Toilets and poop aren’t often subjects of discussion, or blogs for that matter, but they are major global issues. India is the country that has the largest amount of people who don’t use toilets – and all that poop is causing some very serious problems. Something big is about to change in India – UNICEF is working to spark a new social movement for toilets, and it’s going to make a big splash.
 
Before we reveal what it’s all about, here are five facts about poop in India to get to started.
 
Using toilets can save lives. 
 
When people don’t use toilets, kids are exposed to poop in their environment, and they can pick up diseases like diarrhoea, which kills almost 400 children under five in India every day.
 
A stadium of poop          
 
Every day, around 100,000 tons of poop end up in the open — an amount that would fill London’s Wembley stadium.
 
A thought to po(o)nder: 
 
Half the population in India, around 564 million people, do not yet use a toilet.

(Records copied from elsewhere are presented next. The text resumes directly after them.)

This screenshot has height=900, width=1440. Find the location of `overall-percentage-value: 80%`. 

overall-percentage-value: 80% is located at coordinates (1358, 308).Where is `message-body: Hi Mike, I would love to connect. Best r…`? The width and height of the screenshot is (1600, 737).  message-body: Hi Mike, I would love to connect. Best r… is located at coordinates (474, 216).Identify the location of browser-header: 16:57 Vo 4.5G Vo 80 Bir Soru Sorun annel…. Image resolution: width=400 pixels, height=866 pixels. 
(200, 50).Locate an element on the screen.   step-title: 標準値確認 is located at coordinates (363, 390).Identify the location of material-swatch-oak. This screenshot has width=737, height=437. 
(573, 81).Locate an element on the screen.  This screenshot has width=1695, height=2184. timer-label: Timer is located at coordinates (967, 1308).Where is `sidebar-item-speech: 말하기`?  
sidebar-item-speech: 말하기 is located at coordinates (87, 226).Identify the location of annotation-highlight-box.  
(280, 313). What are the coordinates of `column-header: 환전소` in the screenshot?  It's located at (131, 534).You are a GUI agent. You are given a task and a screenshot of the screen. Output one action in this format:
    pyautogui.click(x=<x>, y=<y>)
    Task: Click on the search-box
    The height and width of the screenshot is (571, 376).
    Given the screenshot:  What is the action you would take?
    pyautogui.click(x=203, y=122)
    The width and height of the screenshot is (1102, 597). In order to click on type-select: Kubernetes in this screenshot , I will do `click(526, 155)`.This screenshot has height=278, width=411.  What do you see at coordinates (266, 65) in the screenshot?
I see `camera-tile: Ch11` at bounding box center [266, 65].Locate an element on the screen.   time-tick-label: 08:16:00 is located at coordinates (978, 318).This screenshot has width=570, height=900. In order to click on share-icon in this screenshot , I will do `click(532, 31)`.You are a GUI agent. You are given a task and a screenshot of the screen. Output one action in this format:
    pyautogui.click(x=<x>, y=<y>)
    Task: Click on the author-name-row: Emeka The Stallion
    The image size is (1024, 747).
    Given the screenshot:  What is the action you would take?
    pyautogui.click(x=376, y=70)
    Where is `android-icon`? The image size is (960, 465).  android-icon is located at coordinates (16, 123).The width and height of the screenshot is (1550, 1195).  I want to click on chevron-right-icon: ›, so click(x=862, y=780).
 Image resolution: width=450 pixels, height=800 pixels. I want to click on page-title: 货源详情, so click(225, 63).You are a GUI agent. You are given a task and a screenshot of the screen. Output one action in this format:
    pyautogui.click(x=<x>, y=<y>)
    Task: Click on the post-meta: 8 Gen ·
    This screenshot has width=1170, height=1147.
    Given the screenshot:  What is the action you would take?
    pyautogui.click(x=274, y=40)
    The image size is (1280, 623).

Instead, they go out in the open.
 
A movement to end all (public) movements.
 
Ending “open defecation” (when people go in the open) is not just about access to toilets, it’s about generating a demand for them and making sure they are used. So UNICEF India are starting a social movement, Team Swachh, to end public movements.
 
Ending open defecation is more than a number 2 priority.
 
That’s why Team Swachh is dedicated to making number two’s everyone’s number one in India during this year’s T20 World Cup and beyond.